An Arizona judge ordered sanctions against Mark Finchem, an election denier who ran on the Republican ticket for Arizona’s secretary of state, for mounting a baseless challenge against the 2022 election results.
Good, not just losing patience but beginning to articulate what the real costs of political sabotage and assaults on the civil franchise might be and exacting some measure of accountability for those costs.
I want he should eat his hat. That would make things fair and square and right decent with me. I don’t know if that’s lawful, but it’s what’s coming to him for stirring things up so, I reckon.
Probably true but if they gave the situation deeper thought they’d see having a “rap sheet” from a Judge aint great cred the next time you stand in front of one.

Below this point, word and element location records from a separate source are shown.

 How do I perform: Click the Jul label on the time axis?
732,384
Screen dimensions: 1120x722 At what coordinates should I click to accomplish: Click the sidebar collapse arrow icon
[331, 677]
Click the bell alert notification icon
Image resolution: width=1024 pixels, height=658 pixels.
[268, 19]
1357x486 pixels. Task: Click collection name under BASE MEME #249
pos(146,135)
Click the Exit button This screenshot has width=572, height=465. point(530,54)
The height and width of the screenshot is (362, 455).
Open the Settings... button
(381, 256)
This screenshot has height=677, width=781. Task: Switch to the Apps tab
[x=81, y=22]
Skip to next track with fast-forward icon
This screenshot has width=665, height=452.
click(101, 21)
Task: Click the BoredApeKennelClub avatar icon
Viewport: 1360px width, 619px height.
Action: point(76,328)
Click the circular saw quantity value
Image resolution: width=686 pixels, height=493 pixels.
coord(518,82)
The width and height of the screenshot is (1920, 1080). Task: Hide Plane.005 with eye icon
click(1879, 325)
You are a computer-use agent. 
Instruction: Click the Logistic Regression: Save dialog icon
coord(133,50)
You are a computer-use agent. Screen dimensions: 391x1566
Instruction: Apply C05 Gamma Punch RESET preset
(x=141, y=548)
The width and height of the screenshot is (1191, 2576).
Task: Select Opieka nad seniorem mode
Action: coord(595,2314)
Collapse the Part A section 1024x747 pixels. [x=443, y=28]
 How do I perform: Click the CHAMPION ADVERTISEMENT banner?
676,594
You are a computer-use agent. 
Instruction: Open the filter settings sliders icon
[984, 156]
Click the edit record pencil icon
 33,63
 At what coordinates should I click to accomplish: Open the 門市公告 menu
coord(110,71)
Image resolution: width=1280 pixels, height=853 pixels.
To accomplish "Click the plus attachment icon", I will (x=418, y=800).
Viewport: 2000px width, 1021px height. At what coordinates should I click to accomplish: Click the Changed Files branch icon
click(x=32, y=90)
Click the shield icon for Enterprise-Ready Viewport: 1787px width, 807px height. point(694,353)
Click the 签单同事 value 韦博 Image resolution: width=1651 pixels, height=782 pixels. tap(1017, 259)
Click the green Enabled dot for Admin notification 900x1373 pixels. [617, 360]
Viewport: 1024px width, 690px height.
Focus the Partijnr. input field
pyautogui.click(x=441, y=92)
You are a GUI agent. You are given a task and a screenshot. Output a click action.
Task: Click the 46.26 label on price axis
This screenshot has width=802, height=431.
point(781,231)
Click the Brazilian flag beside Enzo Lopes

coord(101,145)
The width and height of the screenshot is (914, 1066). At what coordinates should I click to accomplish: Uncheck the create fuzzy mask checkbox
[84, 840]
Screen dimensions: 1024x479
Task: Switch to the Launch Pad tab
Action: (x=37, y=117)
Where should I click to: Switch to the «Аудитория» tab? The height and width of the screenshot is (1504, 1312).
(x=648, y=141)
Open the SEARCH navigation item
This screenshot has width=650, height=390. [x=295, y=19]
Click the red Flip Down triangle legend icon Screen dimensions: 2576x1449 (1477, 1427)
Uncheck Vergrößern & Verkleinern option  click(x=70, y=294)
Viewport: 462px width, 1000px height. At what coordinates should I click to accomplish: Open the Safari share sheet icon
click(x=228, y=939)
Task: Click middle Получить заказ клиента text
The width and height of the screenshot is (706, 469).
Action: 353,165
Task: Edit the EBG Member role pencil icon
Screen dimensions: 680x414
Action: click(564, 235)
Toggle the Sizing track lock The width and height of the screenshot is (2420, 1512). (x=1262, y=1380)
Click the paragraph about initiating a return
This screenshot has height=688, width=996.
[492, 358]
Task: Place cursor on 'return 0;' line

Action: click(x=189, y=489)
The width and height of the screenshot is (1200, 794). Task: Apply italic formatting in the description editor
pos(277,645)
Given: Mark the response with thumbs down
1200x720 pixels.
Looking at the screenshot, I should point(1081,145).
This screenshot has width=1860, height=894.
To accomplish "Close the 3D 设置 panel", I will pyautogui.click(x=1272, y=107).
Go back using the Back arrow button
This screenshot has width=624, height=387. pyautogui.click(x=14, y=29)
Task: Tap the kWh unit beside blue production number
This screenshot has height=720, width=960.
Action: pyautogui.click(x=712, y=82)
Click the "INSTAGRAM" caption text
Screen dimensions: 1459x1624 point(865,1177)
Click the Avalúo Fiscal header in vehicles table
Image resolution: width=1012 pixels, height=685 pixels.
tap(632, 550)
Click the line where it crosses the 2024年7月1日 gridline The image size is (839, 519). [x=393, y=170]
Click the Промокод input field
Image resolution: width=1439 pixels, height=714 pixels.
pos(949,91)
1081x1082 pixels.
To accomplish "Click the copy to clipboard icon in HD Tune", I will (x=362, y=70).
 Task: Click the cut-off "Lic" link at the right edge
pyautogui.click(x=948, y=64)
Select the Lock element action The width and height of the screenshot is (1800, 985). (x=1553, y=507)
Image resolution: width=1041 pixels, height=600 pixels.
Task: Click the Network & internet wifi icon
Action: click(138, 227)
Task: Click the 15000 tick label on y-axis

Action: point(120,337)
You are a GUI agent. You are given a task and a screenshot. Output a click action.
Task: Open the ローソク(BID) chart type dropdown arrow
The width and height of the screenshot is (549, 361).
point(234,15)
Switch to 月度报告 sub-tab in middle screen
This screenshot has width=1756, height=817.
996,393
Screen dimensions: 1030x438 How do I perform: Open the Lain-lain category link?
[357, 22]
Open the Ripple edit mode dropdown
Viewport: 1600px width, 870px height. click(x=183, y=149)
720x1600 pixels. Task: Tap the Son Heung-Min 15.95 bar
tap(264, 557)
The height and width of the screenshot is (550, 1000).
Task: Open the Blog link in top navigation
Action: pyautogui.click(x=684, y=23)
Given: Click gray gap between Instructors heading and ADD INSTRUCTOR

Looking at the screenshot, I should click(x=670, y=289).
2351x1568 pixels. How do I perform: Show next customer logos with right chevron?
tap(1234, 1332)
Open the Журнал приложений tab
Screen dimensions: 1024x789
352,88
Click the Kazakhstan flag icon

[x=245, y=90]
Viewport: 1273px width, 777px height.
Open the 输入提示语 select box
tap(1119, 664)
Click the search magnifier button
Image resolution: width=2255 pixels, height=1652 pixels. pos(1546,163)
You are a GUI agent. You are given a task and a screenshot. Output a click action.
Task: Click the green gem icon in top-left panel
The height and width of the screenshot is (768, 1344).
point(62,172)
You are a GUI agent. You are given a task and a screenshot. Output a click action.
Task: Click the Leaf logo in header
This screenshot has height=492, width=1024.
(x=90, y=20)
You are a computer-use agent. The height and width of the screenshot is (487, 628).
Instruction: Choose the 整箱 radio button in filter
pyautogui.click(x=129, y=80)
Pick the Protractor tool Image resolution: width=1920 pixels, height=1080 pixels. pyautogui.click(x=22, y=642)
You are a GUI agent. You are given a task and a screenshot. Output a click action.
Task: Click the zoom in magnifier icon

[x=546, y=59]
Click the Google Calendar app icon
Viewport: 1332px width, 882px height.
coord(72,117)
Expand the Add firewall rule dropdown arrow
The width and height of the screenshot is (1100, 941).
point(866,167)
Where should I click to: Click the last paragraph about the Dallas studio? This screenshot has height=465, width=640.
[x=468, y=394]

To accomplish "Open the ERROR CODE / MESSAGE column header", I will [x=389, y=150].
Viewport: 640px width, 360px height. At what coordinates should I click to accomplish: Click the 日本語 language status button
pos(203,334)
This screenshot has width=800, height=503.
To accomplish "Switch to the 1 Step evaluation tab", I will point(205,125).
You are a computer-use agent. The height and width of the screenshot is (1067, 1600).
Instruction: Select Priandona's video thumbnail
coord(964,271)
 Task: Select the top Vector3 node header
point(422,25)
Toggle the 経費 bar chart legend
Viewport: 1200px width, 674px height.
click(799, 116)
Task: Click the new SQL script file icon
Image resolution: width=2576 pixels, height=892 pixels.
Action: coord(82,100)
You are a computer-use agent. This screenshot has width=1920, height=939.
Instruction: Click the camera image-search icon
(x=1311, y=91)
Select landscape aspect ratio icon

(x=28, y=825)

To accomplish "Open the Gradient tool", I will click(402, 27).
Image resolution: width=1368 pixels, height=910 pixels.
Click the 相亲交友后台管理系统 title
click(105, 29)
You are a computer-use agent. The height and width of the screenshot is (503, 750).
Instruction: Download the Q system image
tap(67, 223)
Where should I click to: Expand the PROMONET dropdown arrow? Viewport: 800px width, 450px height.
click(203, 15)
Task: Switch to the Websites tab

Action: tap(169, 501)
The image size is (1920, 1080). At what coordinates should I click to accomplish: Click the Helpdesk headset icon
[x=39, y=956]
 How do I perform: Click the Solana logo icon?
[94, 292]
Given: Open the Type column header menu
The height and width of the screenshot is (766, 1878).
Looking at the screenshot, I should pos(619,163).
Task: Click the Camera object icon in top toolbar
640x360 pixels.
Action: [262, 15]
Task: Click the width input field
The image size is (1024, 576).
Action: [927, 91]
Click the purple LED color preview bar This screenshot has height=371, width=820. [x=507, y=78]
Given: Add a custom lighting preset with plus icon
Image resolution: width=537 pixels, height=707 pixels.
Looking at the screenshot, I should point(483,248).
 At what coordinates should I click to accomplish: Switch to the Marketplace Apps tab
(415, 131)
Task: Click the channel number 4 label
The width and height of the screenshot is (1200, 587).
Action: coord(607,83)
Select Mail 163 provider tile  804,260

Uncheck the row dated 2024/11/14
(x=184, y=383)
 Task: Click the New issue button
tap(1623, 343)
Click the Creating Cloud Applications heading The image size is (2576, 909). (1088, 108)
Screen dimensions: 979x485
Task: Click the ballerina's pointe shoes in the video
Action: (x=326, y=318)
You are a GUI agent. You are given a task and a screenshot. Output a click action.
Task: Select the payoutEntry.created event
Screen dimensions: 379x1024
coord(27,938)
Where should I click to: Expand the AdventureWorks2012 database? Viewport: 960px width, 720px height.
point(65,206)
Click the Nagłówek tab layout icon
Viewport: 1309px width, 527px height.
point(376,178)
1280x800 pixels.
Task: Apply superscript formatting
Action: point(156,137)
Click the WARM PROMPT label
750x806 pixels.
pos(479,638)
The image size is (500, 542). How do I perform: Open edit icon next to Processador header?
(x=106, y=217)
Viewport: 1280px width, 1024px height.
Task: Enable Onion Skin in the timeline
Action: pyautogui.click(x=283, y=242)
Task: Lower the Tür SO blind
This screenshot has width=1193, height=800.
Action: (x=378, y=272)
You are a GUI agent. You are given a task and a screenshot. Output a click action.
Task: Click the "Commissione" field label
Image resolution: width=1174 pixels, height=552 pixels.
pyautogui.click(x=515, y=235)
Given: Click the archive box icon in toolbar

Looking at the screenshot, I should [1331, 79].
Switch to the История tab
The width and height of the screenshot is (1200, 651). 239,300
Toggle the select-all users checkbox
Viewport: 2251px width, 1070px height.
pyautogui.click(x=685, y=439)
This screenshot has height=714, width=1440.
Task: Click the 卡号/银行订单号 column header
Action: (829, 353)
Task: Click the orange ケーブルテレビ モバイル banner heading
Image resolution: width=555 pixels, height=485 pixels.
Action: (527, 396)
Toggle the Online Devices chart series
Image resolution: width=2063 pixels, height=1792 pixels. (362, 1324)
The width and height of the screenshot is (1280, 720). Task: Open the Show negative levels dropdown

Finchem plans on appealing this decision, according to his attorney.
My understanding* is that if you appeal a financial sanctions order, usually you must first put the full amount of the sanctions in a court controlled escrow account. Makes collecting the sanctions much much easier when the appeal fails.
Of course, at this point we don’t know the full amount of the sanctions, since the defendants were given 20 days to document their attorney costs, and the court must still approve those numbers. So maybe they’ll hold off on the full appeal until they know how much they have to ante up.
The sanctions order applies to both. Who pays how much of it gets haggled between those two.
D. Sanctions Granted Based on its findings above, both Finchem and attorney McCauley filed this election contest “without substantial justification.” Under A.R.S. § 12-349, sanctions are appropriate. As set forth below, this Court will award reasonable attorneys’ fees incurred by Secretary-Elect Fontes
and Secretary Hobbs in defending this action as a sanction for the filing and will allocate those
fees as appropriate between Finchem and McCauley. The Court declines, however, to award any additional penalty or damages authorized by the statute beyond the fees actually and reasonably
incurred.
The attorney costs part of the sanctions, which is the meat of it, has yet to be determined. They have 20 days to submit the attorney costs they incurred.
According to Wikipedia, he wasn’t technically fired: “Finchem retired from the Kalamazoo Department of Public Safety in 1999; personnel records included the note “poor rating, would not rehire”.”